Brady, Jared (Devon Energy Corporation) | Daal, Johan A. (Devon Energy Corporation) | Marsh, Kevan (Devon Energy Corporation) | Stokes, Trevor (Devon Energy Corporation) | Vajjha, Pavan (Devon Energy Corporation) | Werline, Rusty (Devon Energy Corporation) | Williams, Chris (Devon Energy Corporation)
During a low commodity price environment operators look for ways to increase production with very little capital. One of the approaches includes re-stimulating or re-fracturing an already producing well to improve its production and value.
Re-fracturing horizontal wells in unconventional formations is still in its infancy. There is lack of consensus regarding techniques used for candidate selection and execution, and results have been enigmatic at best. Some of the most common concerns include zonal isolation, diversion agents, costs, field execution and financial returns.
The Barnett Shale in Texas played a key role in unlocking vast amounts of hydrocarbons around the world. This basin is already considered mature, and re-fracs have already been attempted in vertical and horizontal wells of different vintages.

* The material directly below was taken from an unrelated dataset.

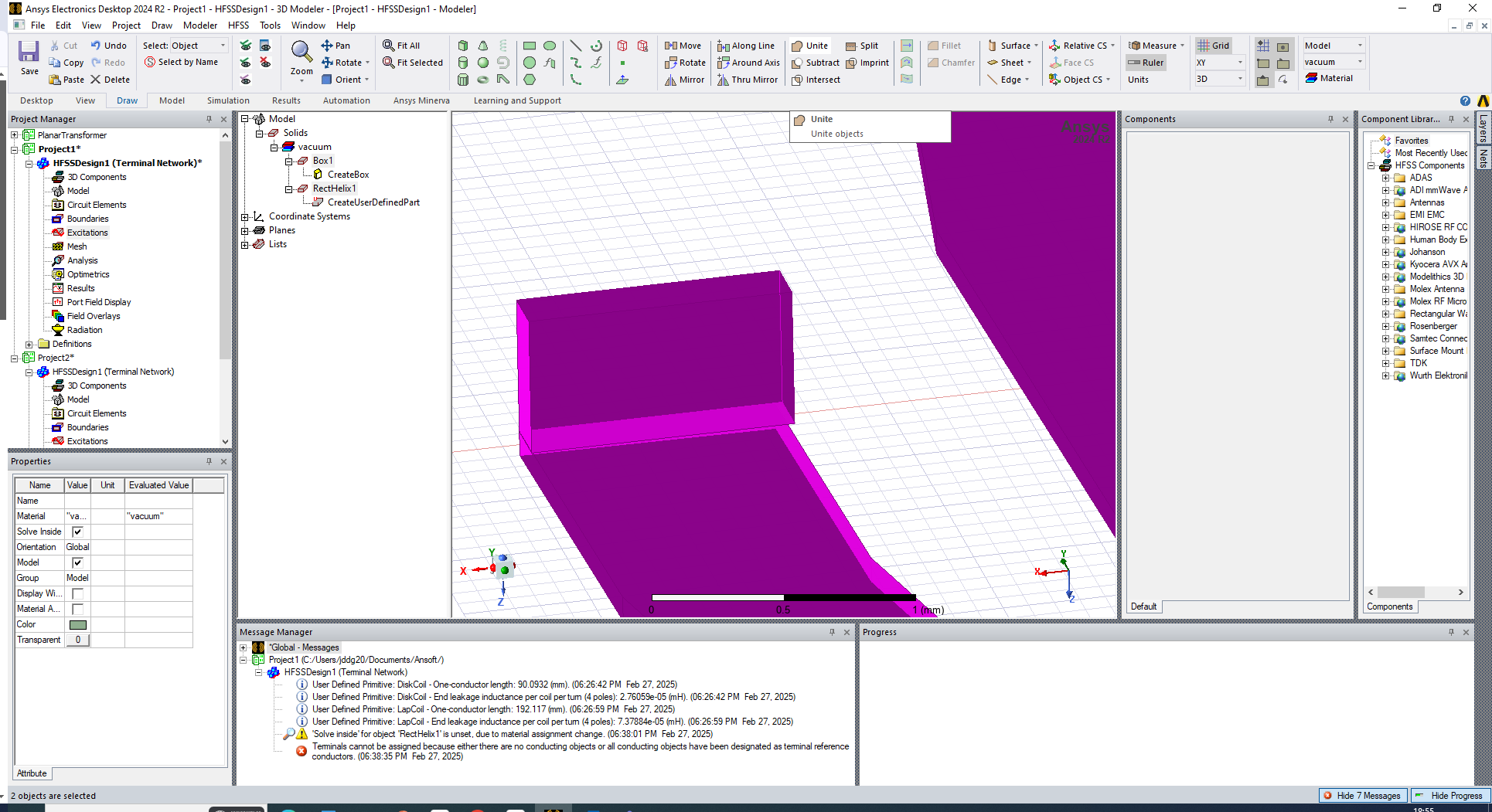Click the Hide Progress button
This screenshot has height=812, width=1492.
1449,796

This effort focuses on the Barnett Shale, and shows the effect that restimulation has on reserves. Field examples are used to illustrate the benefits and risks involved in these operations. This paper will discuss an integrated approach to candidate selection, re-completion methodologies, and an interpretation of results by understanding the rate-transient response of the well.
The Barnett Shale formation is located in the Fort Worth Basin of north-central Texas (Figure 1) and has been developed as a horizontal play since the early 2000’s. In Devon’s core area, the Barnett formation averages 60 feet of Upper Barnett shale and over 275 feet of Lower Barnett shale which is separated by the Forestburg Lime. A type log is shown in Figure 2. The Barnett shale averages 5 – 6% porosity with a 25% water saturation is slightly over-pressured. Devon Energy operates 5,000 Barnett Shale producers, with over 3,000 horizontals and nearly 2,000 vertical completions. Since the early 2000’s Devon Energy has been evolving re-fracturing techniques in the Barnett to slow the decline in base production through various methods.